Tuition season used to mean dread for Nigerian families. Between skyrocketing parallel market rates and failed bank transactions, getting school fees across borders to the UK, US, or Canada became a logistical nightmare.
At one point, payments through official channels could take over 120 days (~4 months) to process, enough time to miss admission deadlines or jeopardize visa approvals. The FX crunch pushed most students toward fintech platforms like Flutterwave, Geegpay, or Pay4Me, which, while faster, often came with higher fees.
Now, the tide may be turning.
GTBank, Lotus Bank, and others have resumed international tuition payments directly from naira accounts, using the Central Bank of Nigeria (CBN)’s Form A portal—a service previously limited by forex scarcity. Students can now submit applications via the Trade System Portal, attach required documents, and have payments processed in as little as four days at the official rate.

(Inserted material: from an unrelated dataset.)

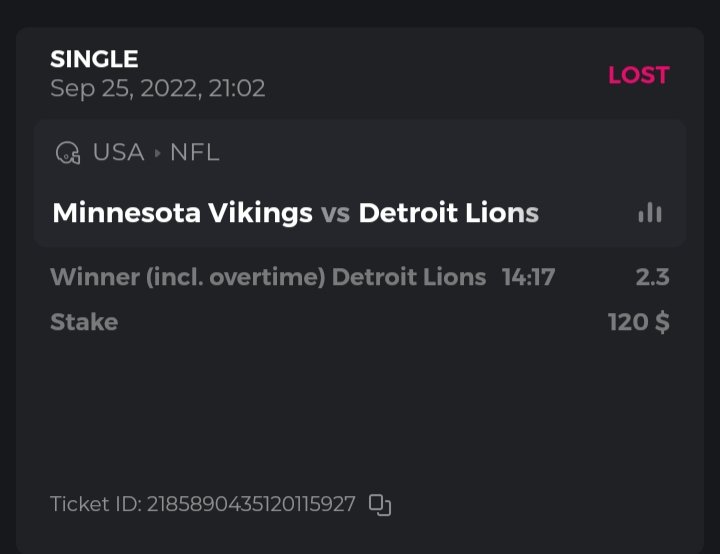Click the Detroit Lions team name in match title
720x554 pixels.
click(x=448, y=213)

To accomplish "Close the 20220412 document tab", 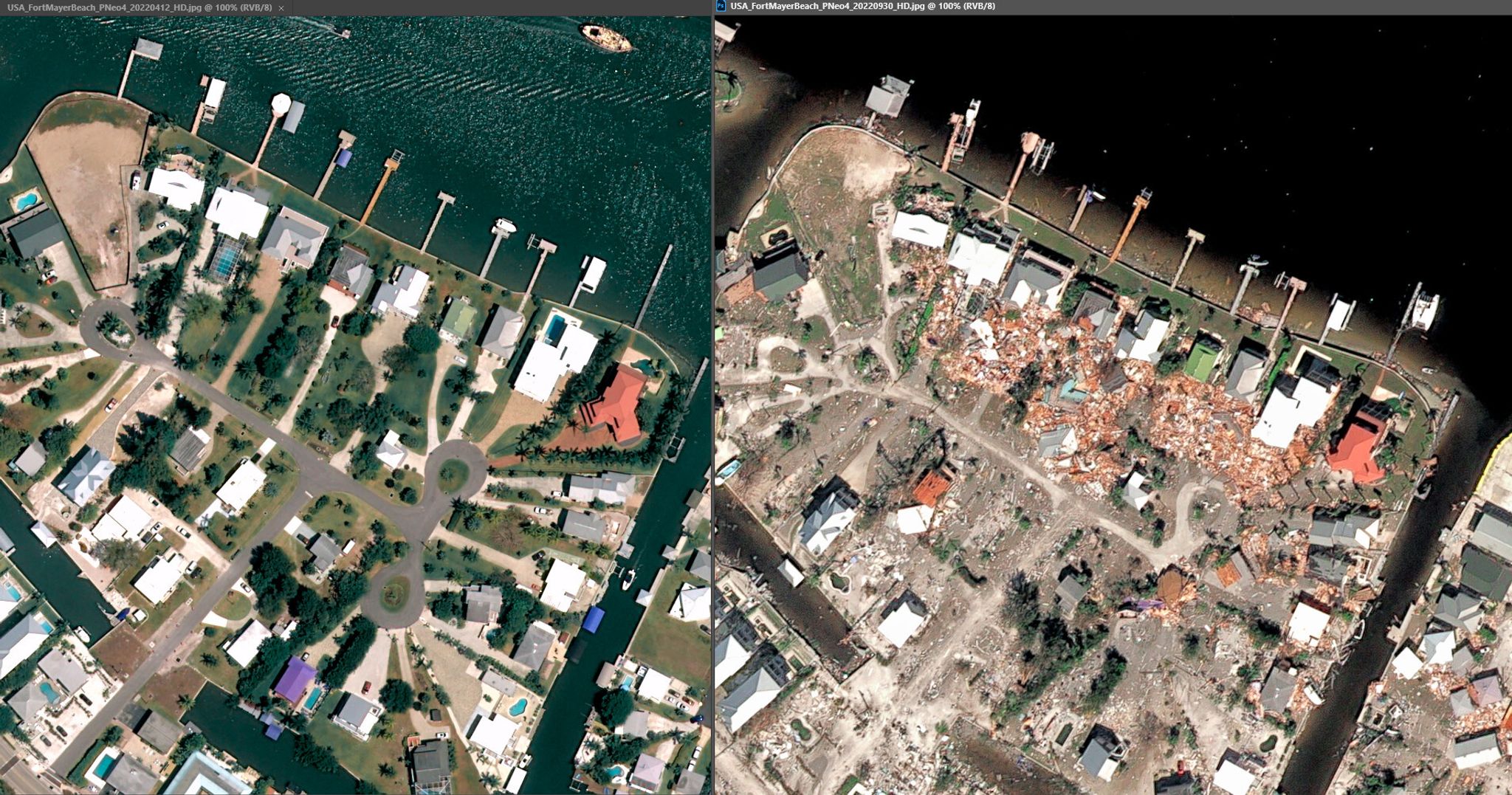I will [x=281, y=7].

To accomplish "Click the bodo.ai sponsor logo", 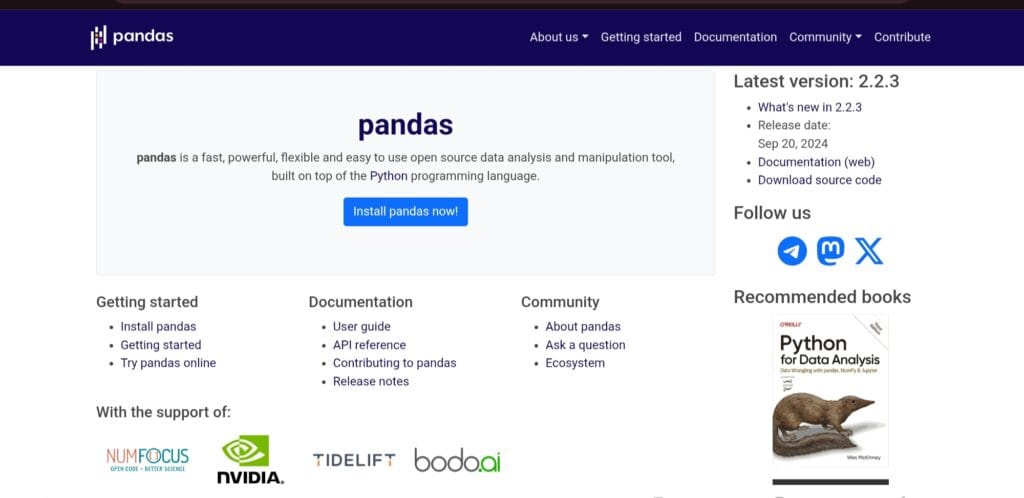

It’s one of the clearest signs yet that Nigeria’s FX reforms, including the naira float, improved diaspora remittances, and cleared payment backlogs, are starting to benefit everyday people.
And with ~52,000 Nigerians moving to the UK alone in 2024 (via UK ONS), this new flow could ease dependence on third-party payment apps. But it makes one also wonder: If students can now pay directly, will fintechs lose their grip on education payments? Or will they double down on value-added services like faster processing, split payments, or university partnerships?
Either way, with official channels restored and more affordable, their premium convenience may no longer justify the markup for many families.
What’s clear, though, is that the CBN is working to restore trust in official FX access points. And for students who've spent the past few years patching together uncertain, expensive tuition payments, that trust could return soon enough.
Still, the Form A system isn’t flawless. Approval hinges on proper documentation, bank responsiveness, and the CBN’s ability to maintain FX stability.